Listed entries —
BEGIN

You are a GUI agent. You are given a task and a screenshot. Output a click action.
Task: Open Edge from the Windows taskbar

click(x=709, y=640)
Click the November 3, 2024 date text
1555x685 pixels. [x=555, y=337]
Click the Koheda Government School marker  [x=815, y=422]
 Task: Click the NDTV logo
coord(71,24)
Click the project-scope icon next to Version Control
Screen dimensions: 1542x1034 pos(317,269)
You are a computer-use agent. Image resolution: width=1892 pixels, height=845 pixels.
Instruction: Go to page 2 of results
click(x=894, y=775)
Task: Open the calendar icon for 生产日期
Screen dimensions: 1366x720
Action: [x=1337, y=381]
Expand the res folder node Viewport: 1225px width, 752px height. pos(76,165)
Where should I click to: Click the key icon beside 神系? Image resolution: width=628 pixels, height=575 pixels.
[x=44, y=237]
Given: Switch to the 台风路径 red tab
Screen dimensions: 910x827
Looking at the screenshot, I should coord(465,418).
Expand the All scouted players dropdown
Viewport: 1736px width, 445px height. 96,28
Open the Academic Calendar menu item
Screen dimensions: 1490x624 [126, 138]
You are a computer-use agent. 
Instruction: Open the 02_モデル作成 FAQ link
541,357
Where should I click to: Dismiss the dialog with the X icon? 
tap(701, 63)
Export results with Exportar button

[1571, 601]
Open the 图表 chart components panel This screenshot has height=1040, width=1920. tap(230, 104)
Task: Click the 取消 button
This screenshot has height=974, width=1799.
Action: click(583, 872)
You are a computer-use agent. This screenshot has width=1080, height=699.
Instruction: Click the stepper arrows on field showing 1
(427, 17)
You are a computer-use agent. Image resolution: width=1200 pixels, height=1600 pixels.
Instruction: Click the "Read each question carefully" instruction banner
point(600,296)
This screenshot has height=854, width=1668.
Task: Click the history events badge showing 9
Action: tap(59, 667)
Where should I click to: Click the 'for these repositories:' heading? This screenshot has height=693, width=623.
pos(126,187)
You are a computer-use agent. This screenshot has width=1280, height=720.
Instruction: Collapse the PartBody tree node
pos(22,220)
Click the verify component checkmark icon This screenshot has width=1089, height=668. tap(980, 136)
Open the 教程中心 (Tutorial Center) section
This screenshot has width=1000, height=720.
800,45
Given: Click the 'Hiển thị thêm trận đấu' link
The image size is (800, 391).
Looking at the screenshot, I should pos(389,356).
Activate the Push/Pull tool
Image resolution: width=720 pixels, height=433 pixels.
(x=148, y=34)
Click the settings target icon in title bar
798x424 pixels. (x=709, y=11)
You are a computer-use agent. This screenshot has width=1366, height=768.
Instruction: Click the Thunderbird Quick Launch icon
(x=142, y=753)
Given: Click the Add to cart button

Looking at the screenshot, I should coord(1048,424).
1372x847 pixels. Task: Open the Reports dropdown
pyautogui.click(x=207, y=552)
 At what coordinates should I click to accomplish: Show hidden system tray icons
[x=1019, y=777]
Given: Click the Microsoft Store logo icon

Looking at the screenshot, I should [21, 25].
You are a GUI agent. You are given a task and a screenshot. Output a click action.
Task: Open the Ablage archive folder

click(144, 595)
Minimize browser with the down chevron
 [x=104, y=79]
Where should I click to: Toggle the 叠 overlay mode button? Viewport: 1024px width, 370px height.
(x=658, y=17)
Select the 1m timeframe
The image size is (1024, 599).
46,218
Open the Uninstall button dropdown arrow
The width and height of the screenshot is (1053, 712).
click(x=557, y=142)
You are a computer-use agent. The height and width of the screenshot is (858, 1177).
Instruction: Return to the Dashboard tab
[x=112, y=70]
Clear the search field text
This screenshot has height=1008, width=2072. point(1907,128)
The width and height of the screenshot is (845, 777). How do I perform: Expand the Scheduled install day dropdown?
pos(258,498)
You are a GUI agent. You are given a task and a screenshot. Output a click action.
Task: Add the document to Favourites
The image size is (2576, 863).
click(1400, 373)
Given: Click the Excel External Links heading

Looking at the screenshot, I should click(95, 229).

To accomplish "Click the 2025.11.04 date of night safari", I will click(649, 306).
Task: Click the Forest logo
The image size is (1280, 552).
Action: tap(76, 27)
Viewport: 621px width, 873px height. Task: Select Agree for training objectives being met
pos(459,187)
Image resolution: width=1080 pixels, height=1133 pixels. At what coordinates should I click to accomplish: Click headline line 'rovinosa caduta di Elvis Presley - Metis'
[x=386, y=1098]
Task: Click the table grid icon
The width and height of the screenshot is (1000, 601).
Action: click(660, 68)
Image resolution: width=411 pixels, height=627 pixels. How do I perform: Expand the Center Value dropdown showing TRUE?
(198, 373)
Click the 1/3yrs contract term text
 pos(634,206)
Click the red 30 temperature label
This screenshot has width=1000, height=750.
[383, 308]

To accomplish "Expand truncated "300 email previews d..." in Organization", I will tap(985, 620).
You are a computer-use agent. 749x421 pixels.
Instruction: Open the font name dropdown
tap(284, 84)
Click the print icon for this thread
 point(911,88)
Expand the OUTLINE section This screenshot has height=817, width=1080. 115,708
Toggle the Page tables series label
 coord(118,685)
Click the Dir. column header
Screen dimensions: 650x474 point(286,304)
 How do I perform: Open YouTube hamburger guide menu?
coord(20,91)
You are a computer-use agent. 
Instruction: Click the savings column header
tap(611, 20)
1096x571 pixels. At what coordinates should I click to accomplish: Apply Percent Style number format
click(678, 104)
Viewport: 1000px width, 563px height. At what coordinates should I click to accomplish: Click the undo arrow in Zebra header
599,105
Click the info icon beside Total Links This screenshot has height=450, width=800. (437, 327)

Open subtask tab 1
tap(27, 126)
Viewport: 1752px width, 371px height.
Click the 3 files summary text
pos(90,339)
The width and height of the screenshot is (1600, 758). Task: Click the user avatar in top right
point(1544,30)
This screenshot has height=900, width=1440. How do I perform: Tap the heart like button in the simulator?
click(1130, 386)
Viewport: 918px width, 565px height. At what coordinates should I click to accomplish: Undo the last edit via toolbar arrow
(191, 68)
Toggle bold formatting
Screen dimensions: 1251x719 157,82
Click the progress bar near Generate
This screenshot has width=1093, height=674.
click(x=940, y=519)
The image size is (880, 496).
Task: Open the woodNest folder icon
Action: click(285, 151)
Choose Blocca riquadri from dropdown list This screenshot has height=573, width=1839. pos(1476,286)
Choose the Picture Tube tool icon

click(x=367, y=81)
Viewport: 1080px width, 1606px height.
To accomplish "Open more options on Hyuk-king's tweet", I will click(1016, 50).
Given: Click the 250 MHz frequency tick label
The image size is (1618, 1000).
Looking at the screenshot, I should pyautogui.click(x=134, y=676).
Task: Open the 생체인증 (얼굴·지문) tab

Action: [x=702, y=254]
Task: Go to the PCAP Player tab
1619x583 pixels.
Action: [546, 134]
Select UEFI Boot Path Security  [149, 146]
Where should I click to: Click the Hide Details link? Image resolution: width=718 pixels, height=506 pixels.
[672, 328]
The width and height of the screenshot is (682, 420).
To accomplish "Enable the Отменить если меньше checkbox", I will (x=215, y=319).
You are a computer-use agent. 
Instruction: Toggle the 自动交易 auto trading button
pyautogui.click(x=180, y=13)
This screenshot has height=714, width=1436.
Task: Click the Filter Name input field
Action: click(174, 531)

END

Work to be completed — Take the lines above from the one containing "Open the Academic Calendar menu item" to the one containing "Task: Click the 取消 button" and retype them exactly, both ends included, with nothing added.

Exercise result —
Open the Academic Calendar menu item
Screen dimensions: 1490x624 [126, 138]
You are a computer-use agent. 
Instruction: Open the 02_モデル作成 FAQ link
541,357
Where should I click to: Dismiss the dialog with the X icon? 
tap(701, 63)
Export results with Exportar button

[1571, 601]
Open the 图表 chart components panel This screenshot has height=1040, width=1920. tap(230, 104)
Task: Click the 取消 button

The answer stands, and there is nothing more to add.